NEW YORK (BestGrowthStock) – Procter & Gamble Co (PG.N: ), the world’s largest consumer products maker, has “plenty of room to keep growing,” Chief Executive Officer Bob McDonald said on Thursday.

The company stood by its forecast that organic sales, or sales from existing operations, will rise by 4 to 6 percent in fiscal 2011. It also maintained its forecast for earnings of $3.91 to $4.01 per share from continuing operations.

“This continues to be a difficult operating environment,” said Chief Financial Officer Jon Moeller, citing rising commodity costs and a stronger dollar. “We’re seeing little to no category growth in developed markets, but we continue to deliver solid, broad-based market share growth.”

P&G executives told analysts that to drive growth, the company will introduce its products in more markets, integrate its global operations and continue its focus on product development.

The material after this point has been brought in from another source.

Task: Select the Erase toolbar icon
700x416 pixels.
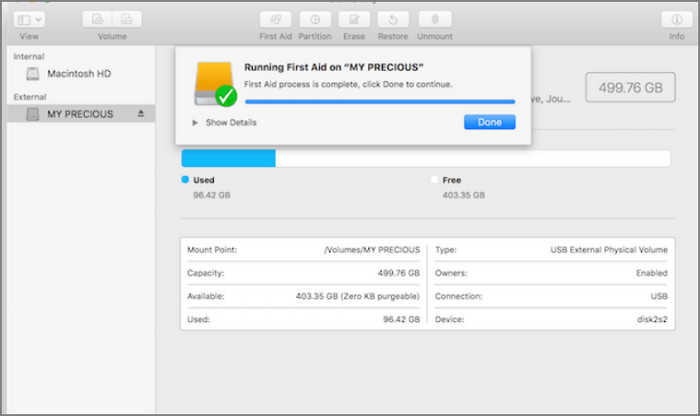Action: coord(352,20)

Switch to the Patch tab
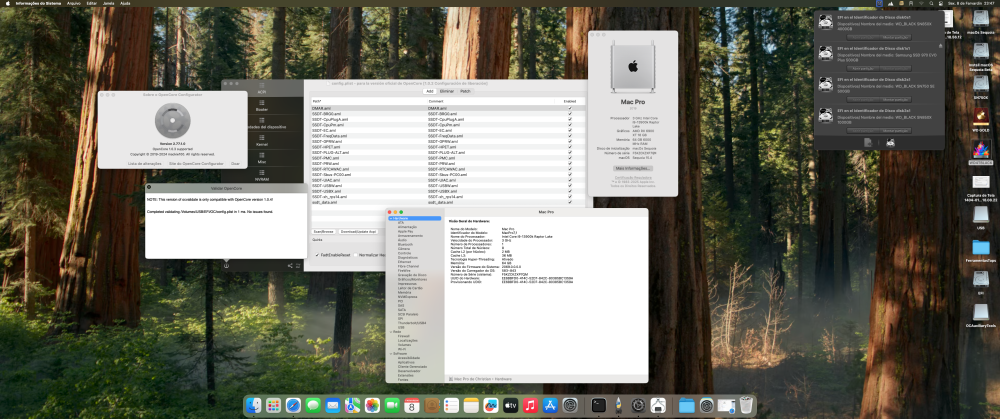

By 2016, the company plans to introduce 250 products in countries where they have not been sold before, while also selling products at hundreds of new price points and through more distribution channels.

P&G, which makes Tide laundry detergent, Gillette razors and dozens of other well known brands, announced efforts to simplify its structure and cut costs, including reducing the number of global manufacturing platforms from 300 to 150 by 2014.

It also aims to reduce the number of global suppliers from 75,000 to less than 50,000 in 2012. Other cost-cutting efforts will focus on streamlining packaging, reducing the number of brands and product formulas it sells, and using technology, such as video communication instead of travel.

“Those billion-dollar brands are 90 percent of our sales, and almost an equal percent of our profit,” Moeller said. “So it behooves us both to make them more productive, to simplify the lineup, and to work on bigger brands.”

Developing markets account for 34 percent of P&G’s sales, up from 20 percent a decade ago. The company expects the figure to approach 50 percent by 2020.

McDonald said the company has outperformed its competitors for the last three or four quarters in Latin America, while seeing double-digit growth in Asia.

The company’s forecast for fiscal 2011 earnings of $3.91 to $4.01 per share from continuing operations compares with an average Wall Street estimate of $3.98, according to Thomson Reuters I/B/E/S.

P&G shares were up 30 cents to $63.94 in afternoon trading on the New York Stock Exchange.